Sur le chemin vers la rive sud du Fleuve, le paysage se transforme doucement, quittant la plaine fluviale et se dirigeant vers les premières montagnes montéringiennes.

Ils approchent du Mont Saint-Hilaire et la route longe des collines recouvertes de jeune verdure qui s'illumine sur leur passage.  Au bout de près d'une heure d'un trajet silencieux, la voiture s'engage dans une allée bordée de vergers en pleine floraison.  Après s'être garé, Jérémy vient ouvrir la portière à Louann et l'accompagne ensuite sous les frondaisons ombrées de dentelles blanches.

Le soleil, le ciel bleu, les blanches fleurs vaporeuses des pommiers qui les surplombent et embaument l'air de leur doux parfum, le Mont St-Hilaire qui veille du haut de sa cime sur les vergers qui bordent sa base ; tout se rejoint pour faire de ce lieu un endroit féérique.

Ils grimpent en haut d'une petite colline qui dominent les vergers où s'alignent les pommiers en fleurs.  Ils aperçoivent de rares visiteurs qui, comme eux, viennent profiter de ces lieux champêtres pour faire une pause.  Sur l'une des pentes de la colline, une auberge de campagne, un « Bed and Breakfest », ouvre ses persiennes sur ces lieux bucoliques.  Un jeune homme en chemise blanche s'affaire à installer de petites tables aux couleurs vives sur une terrasse.  Probablement le premier dîner de saison qui pourra se prendre en extérieur.
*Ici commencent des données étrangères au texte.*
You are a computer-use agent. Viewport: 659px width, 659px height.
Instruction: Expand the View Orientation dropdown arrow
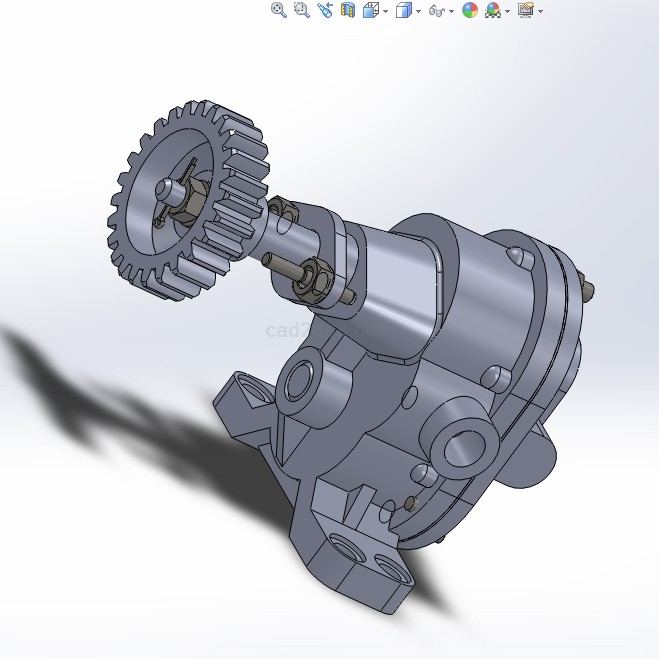point(385,11)
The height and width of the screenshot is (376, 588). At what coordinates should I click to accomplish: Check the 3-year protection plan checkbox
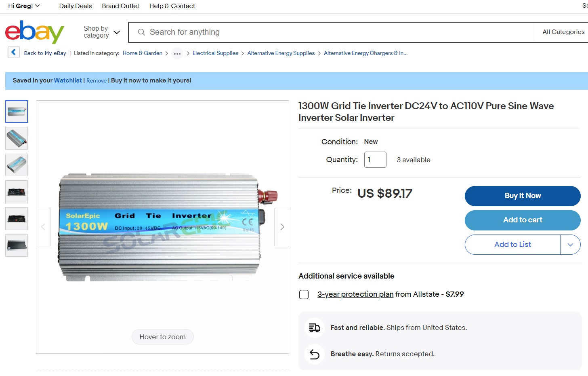(304, 294)
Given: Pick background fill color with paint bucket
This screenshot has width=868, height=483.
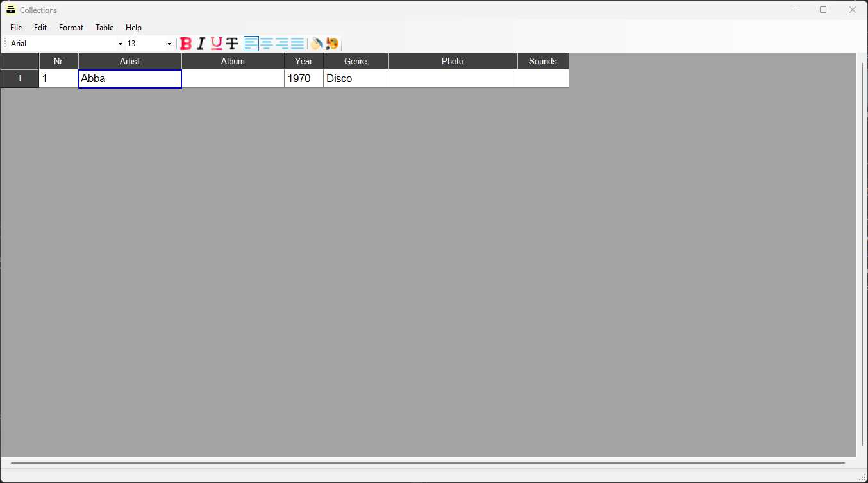Looking at the screenshot, I should point(317,44).
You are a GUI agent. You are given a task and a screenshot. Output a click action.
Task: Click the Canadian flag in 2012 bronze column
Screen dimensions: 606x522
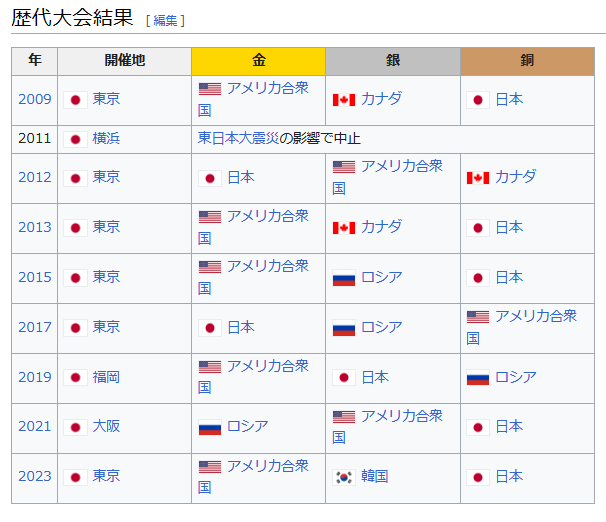477,177
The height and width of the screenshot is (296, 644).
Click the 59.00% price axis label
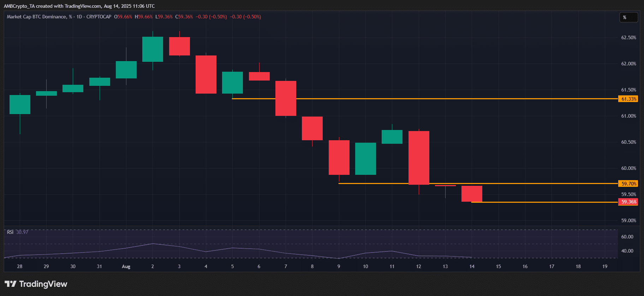click(628, 220)
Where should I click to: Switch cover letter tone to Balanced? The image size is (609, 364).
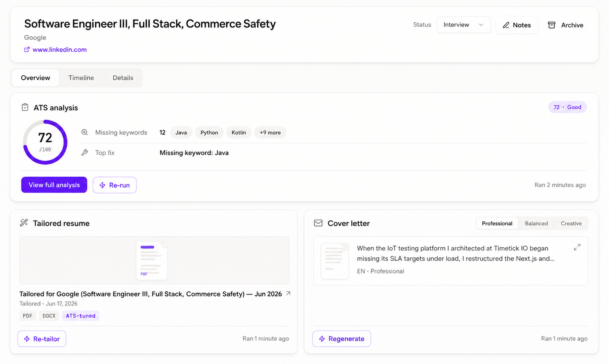pyautogui.click(x=536, y=223)
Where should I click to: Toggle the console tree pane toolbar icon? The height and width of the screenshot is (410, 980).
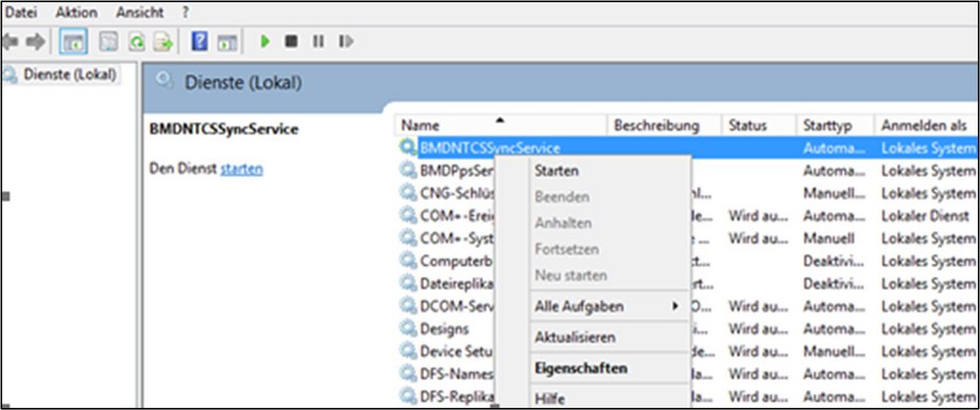tap(73, 41)
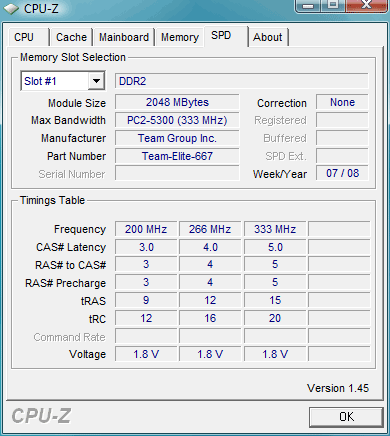The image size is (390, 436).
Task: Select the 2048 MBytes module size field
Action: click(177, 102)
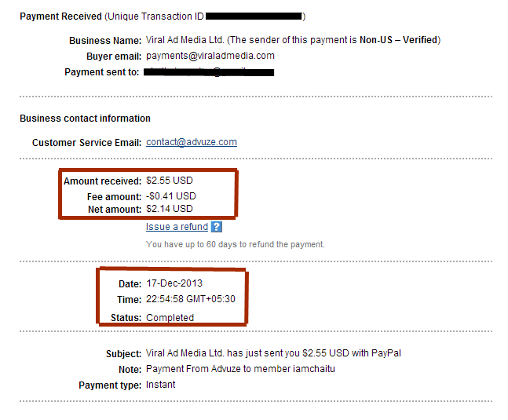Click the 60 days refund notice text
This screenshot has width=508, height=420.
coord(235,244)
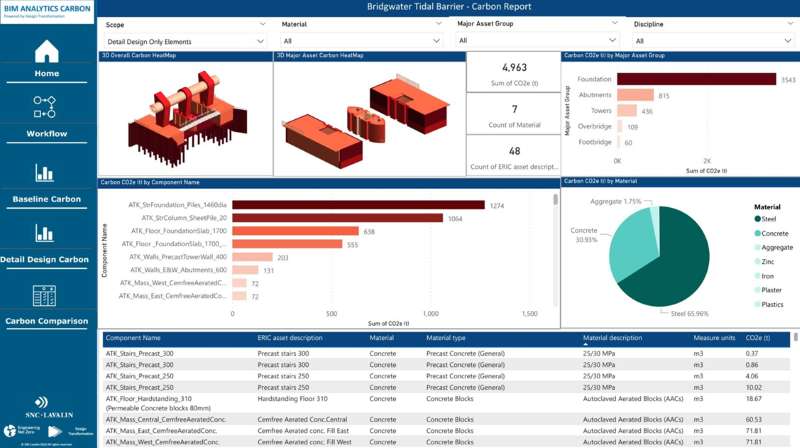Open the Carbon Comparison checklist icon
The height and width of the screenshot is (448, 800).
click(x=45, y=295)
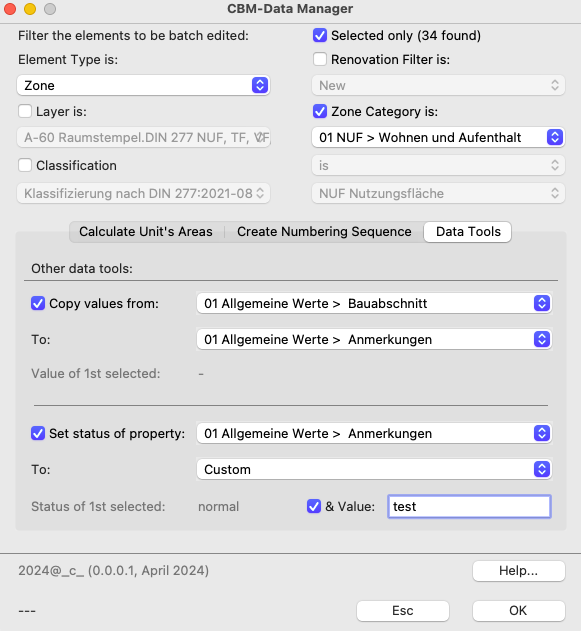Viewport: 581px width, 631px height.
Task: Uncheck Copy values from checkbox
Action: (x=38, y=303)
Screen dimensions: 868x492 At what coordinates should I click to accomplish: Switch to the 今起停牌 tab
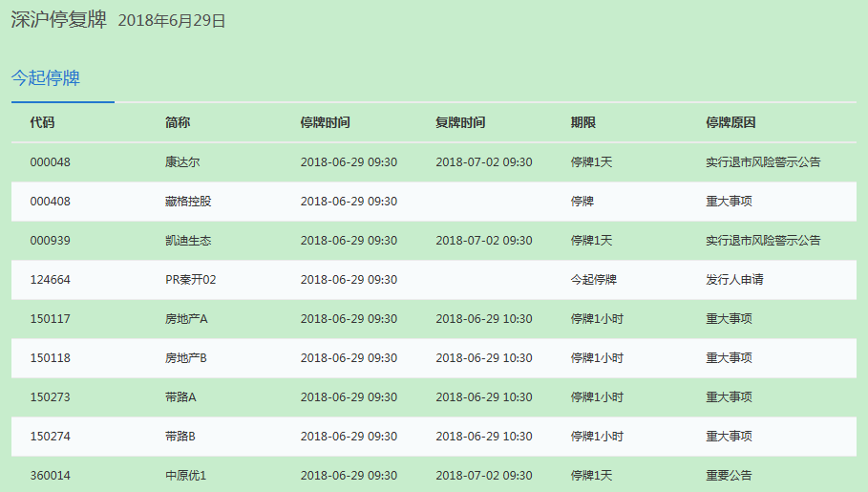click(46, 78)
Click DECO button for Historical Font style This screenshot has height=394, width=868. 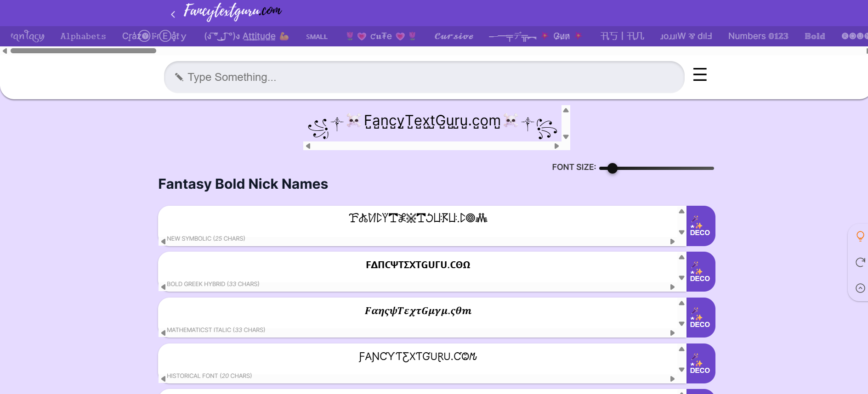pos(700,364)
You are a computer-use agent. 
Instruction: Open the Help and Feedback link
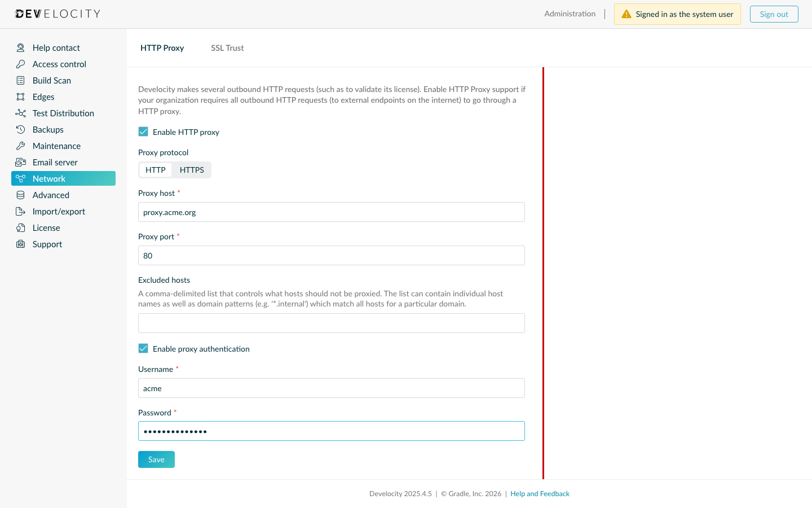540,493

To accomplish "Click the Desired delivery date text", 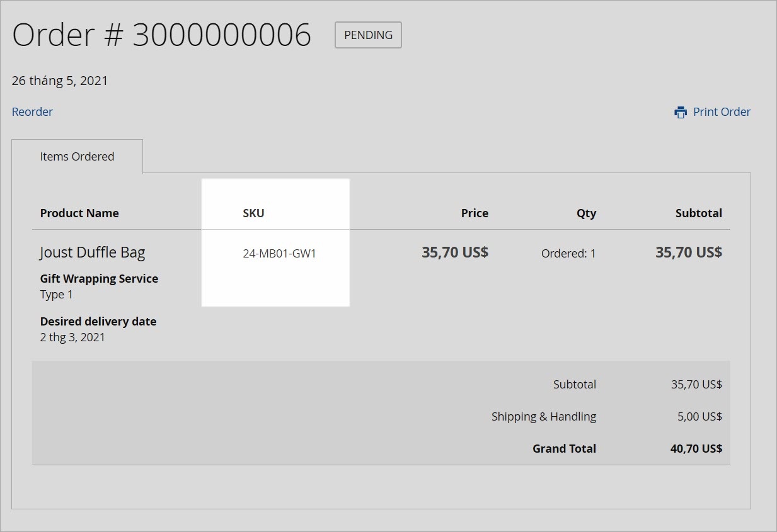I will pyautogui.click(x=98, y=321).
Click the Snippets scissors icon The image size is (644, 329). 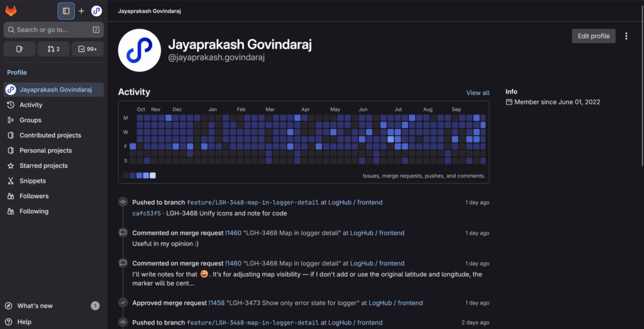[11, 181]
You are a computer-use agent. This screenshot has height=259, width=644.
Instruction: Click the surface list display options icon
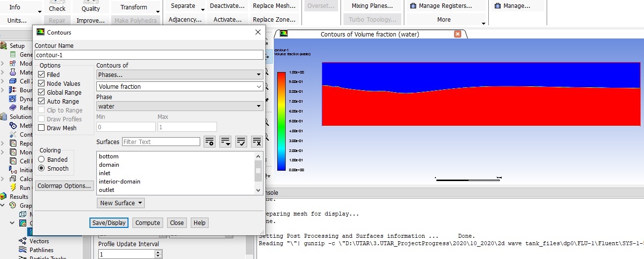pos(225,142)
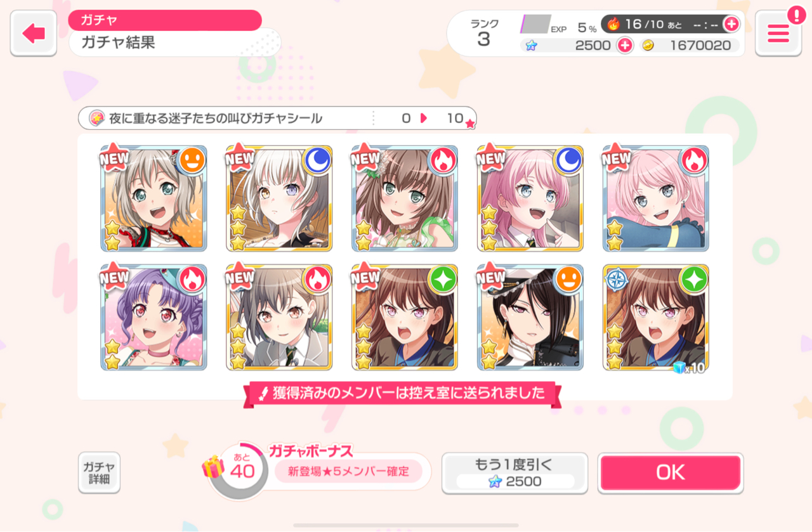The image size is (812, 532).
Task: Tap the pink back arrow button
Action: 34,33
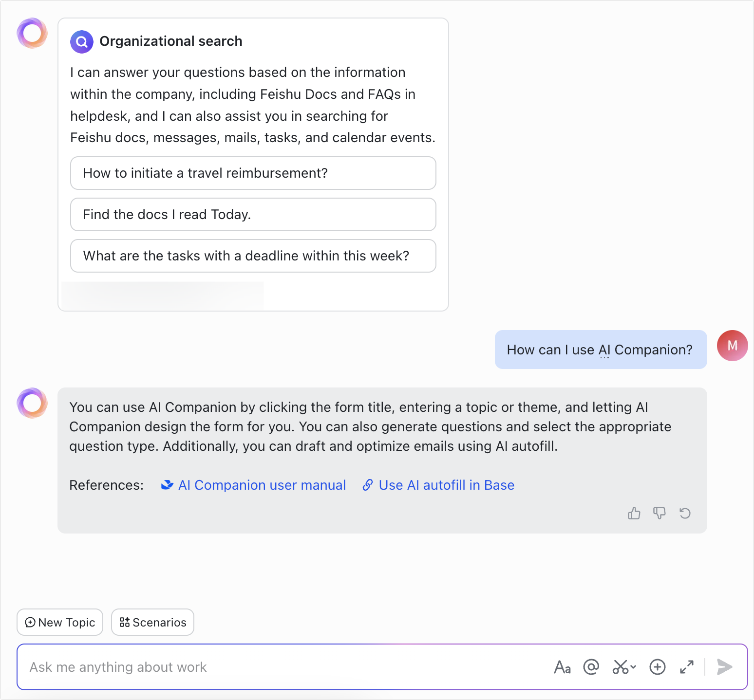The width and height of the screenshot is (754, 700).
Task: Open 'Use AI autofill in Base' link
Action: click(x=446, y=485)
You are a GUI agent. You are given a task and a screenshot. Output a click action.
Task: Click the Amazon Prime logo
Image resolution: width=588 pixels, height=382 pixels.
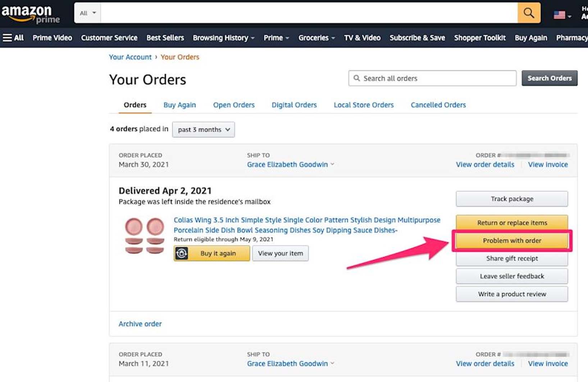[x=31, y=14]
— C'est beau non ? murmure Jérémy en lui adressant la parole pour la première fois depuis près d'une heure.

Le menton se relève du collet de laine et effectue un tour d'horizon.  Les yeux de Louann se fixent un instant sur les éléments du paysage.  Un tour rapide, distrait.

— Oui...  Magnifique.

Le second mot est ajouté en vitesse, comme pour s'assurer de donner la bonne réponse. 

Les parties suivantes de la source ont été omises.